▸ Excerpted passage:
╔══

As a parent, your first and strongest instinct is to protect your children. You work hard to put them in the best schools, make sure they hang out with the right crowd, and avoid unnecessary risks.
When you think about the future you’re building for your kids, you probably picture them happy and healthy. But sometimes, the best way to do that isn’t clear.
When it comes to visual health, some parents wonder, “Do babies need vision insurance?” While the answer might sound like an obvious “yes,” like most things in life, the answer is a little more complicated.
Private Medical Insurance
Let’s start when your baby is born (or after you adopt). During this time frame, you usually have thirty to sixty days to add your bundle of joy onto your health insurance if you have a policy in place (if you don’t, we’ll discuss your options later in just a bit!).
If you and your spouse have separate insurance policies, you’ll have to decide which policy will cover your infant. Usually, making changes to your insurance plan requires waiting for a certain window of opportunity, but having or adopting a baby is considered to be a “qualifying life event.” This means you can make alterations to your health plan right away.
Employer-Based Medical Insurance
If you have insurance through your workplace, your new baby can easily be covered, but you will have to notify your employer within thirty days of birth or adoption that you want to add your child to your plan.

╚══

▸ Provided data:
╔══

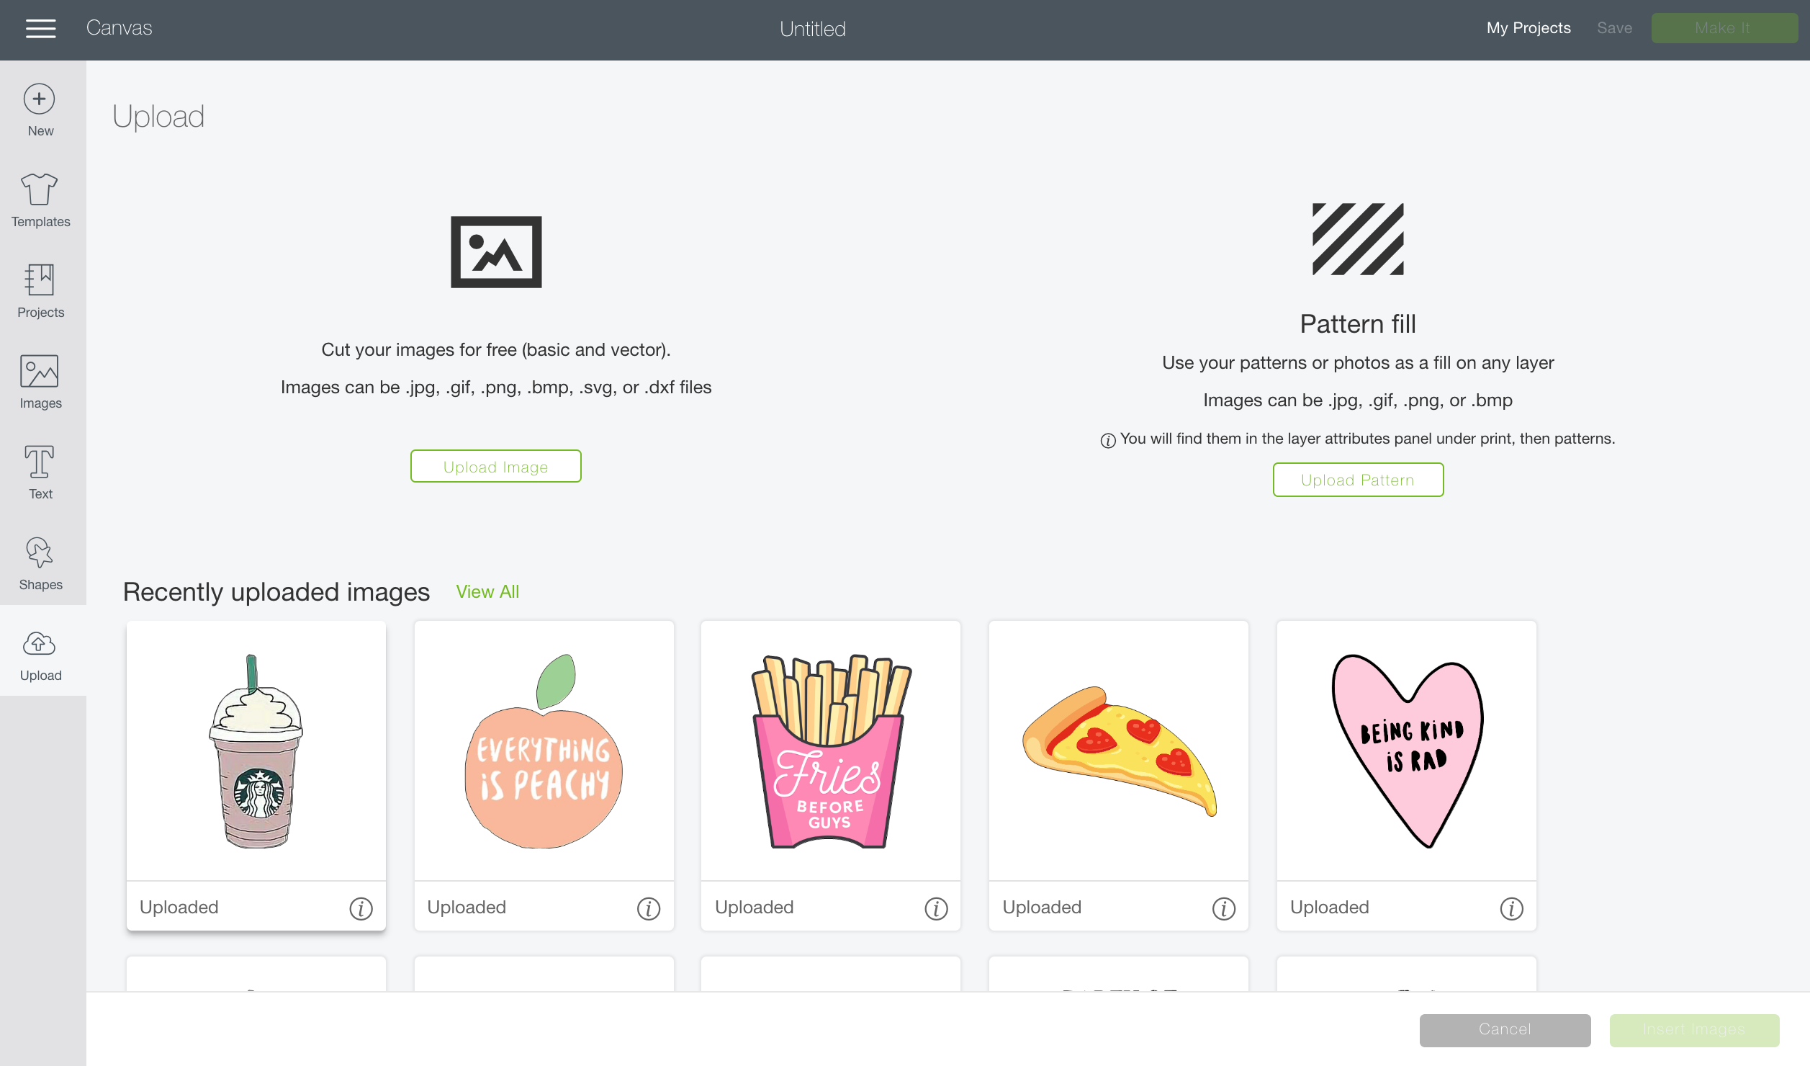
Task: Select the Everything is Peachy thumbnail
Action: tap(544, 751)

╚══

▸ Task list:
A - In the article on insuring a baby, reproduce the text beginning at the words "As a parent, your" and stopping after the words "little more complicated.".
B - According to the article on insuring a baby, what do parents work hard to do for their children?
C - In the article on insuring a baby, how soon after a birth or adoption must you tell your employer that you want to add the child to your workplace plan?
The data is not needed for any of this work.

▸ Answers:
A -
As a parent, your first and strongest instinct is to protect your children. You work hard to put them in the best schools, make sure they hang out with the right crowd, and avoid unnecessary risks.
When you think about the future you’re building for your kids, you probably picture them happy and healthy. But sometimes, the best way to do that isn’t clear.
When it comes to visual health, some parents wonder, “Do babies need vision insurance?” While the answer might sound like an obvious “yes,” like most things in life, the answer is a little more complicated.

B -
- Put them in the best schools
- Make sure they hang out with the right crowd
- Avoid unnecessary risks

C - Within thirty days of the birth or adoption.